Questions:
1. Please translate this sentence from the Itipini lunch post into Spanish: "Every day, the pre-school children get a hot lunch cooked by some of our Itipini staff in the kitchen."
2. According to the Itipini lunch post, what is umngqusho made of?

Supplied text:
-=-=-

Mmm-mm-nandi
Here’s a dilemma I never anticipated:
Every day, the pre-school children get a hot lunch cooked by some of our Itipini staff in the kitchen. There are two meals – rice, potatoes, and soup and umngqusho, a traditional Xhosa dish of samp (corn kernels) and beans. It’s actually quite an appealing menu even if the rice is always a bit clumpy and the samp and beans always burns to the bottom of the pot. While there’s only supposed to enough for the pre-school children, when the food is served a group of older children will generally show up and hope there is an extra plate for them.
I don’t have a lot to do with this part of Itipini but sometimes I find myself in the kitchen at lunchtime (funny how that happens) and when I do the women offer me food. They’re just being hospitable I know and a big part of me wants to accept a plate to acknowledge their hospitality and show them that I can be one of them too and eat the same food they do. But the other part of me knows that I can find my own lunch if need be while the older children hanging around outside cannot. So do I take the plate, accept the hospitality, integrate myself further into the community, and deny food to the quintessential “starving African child”? Or do I reject the plate and the hospitality and ensure some poor child gets fed?

-=-=-

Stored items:
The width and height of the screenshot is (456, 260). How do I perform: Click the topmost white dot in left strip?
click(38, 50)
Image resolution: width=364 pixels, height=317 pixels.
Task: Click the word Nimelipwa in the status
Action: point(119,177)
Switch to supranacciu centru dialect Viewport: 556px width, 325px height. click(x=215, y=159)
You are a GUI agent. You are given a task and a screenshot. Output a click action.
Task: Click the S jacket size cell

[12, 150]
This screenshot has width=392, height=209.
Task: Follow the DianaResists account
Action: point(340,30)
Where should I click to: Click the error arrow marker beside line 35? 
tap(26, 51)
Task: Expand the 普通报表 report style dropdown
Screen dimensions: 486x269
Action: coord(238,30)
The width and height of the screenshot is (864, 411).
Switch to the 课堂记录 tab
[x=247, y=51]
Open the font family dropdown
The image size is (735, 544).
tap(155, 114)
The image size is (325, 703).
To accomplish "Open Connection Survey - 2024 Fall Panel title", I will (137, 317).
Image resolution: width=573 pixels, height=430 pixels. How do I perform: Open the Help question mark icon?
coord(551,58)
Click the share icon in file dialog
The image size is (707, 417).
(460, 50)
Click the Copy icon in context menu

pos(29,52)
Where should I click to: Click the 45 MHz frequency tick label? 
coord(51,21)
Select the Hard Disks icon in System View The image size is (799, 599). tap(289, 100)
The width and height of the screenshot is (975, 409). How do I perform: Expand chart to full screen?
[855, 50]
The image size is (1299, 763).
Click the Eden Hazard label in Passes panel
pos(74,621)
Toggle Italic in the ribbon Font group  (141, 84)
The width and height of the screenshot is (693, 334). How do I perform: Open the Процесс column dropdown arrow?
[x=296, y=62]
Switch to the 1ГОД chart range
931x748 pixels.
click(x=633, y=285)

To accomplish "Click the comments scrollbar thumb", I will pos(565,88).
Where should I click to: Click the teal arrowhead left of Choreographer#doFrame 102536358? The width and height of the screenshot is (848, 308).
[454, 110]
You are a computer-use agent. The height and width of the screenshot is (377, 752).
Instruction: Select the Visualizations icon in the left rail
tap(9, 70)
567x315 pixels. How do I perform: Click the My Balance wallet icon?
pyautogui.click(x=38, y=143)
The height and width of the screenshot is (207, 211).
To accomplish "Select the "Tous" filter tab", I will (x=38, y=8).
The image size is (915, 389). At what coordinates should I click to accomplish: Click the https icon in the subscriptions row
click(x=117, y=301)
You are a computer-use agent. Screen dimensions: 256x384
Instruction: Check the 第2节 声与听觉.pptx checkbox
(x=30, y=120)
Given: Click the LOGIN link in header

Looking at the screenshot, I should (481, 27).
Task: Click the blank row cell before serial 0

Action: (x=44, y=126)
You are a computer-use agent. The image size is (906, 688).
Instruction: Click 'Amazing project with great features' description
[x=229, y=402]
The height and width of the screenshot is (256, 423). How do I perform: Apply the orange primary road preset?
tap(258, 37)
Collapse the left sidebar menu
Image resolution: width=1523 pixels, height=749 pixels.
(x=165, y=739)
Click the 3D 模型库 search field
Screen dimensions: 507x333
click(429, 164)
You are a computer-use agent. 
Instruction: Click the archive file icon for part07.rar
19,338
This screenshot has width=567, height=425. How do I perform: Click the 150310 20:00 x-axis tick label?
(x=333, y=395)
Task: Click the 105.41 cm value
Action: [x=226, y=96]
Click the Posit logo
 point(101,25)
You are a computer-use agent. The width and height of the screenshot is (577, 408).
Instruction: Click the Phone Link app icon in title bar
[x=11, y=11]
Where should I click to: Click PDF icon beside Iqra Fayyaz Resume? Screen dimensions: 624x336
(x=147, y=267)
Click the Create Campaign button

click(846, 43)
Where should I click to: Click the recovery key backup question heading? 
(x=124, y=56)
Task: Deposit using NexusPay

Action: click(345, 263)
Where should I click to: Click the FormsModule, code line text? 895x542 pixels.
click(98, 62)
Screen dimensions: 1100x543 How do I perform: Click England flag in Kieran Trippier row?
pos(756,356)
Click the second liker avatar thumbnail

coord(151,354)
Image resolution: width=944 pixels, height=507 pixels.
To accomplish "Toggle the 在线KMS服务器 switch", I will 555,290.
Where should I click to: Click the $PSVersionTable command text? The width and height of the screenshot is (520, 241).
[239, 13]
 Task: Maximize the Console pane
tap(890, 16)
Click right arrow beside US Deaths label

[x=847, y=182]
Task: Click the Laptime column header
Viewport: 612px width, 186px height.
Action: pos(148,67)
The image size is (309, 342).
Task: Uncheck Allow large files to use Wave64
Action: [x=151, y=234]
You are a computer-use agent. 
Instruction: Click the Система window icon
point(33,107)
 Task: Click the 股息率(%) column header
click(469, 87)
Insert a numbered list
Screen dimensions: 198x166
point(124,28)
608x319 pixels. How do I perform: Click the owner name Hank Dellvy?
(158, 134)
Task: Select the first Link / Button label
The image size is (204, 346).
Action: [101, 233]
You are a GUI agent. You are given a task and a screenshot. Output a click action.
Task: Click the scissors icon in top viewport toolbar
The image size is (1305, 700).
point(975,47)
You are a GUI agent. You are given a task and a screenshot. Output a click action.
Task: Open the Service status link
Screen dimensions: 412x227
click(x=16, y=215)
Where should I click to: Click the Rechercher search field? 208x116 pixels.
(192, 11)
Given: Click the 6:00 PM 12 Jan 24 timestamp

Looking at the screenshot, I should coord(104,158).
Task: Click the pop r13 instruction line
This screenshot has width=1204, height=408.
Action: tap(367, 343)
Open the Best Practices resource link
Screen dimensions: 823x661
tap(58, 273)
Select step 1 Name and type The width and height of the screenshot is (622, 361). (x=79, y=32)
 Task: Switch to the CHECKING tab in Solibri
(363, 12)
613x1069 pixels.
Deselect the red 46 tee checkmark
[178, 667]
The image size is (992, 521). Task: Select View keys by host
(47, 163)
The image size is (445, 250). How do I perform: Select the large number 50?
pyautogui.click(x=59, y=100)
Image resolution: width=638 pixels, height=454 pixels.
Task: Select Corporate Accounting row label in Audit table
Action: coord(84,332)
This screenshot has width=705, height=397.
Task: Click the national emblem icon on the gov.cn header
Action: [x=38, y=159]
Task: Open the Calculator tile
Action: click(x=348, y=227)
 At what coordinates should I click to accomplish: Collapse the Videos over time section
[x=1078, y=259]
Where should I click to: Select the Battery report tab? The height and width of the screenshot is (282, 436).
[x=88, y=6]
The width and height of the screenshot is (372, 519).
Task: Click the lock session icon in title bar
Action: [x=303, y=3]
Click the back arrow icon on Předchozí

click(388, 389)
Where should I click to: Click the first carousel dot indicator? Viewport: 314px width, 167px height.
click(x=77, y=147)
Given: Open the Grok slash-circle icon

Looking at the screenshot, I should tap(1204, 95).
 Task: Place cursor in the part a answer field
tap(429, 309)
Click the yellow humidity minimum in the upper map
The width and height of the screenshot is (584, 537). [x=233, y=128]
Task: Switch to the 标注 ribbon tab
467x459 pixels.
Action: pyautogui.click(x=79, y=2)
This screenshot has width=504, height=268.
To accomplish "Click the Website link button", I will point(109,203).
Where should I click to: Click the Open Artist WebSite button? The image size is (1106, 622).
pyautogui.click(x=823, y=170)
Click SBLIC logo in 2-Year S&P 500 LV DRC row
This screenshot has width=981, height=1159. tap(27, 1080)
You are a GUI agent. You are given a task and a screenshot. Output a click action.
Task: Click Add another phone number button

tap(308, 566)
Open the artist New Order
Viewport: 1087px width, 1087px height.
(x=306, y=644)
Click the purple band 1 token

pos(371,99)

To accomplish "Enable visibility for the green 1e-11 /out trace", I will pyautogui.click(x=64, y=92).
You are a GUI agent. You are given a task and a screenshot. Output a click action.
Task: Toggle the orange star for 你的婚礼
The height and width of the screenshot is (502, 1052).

-=-=-

Expected results:
1. Todos los días, los niños de preescolar reciben un almuerzo caliente cocinado en la cocina por algunos miembros de nuestro personal de Itipini.

2. Umngqusho is a traditional Xhosa dish of samp (corn kernels) and beans.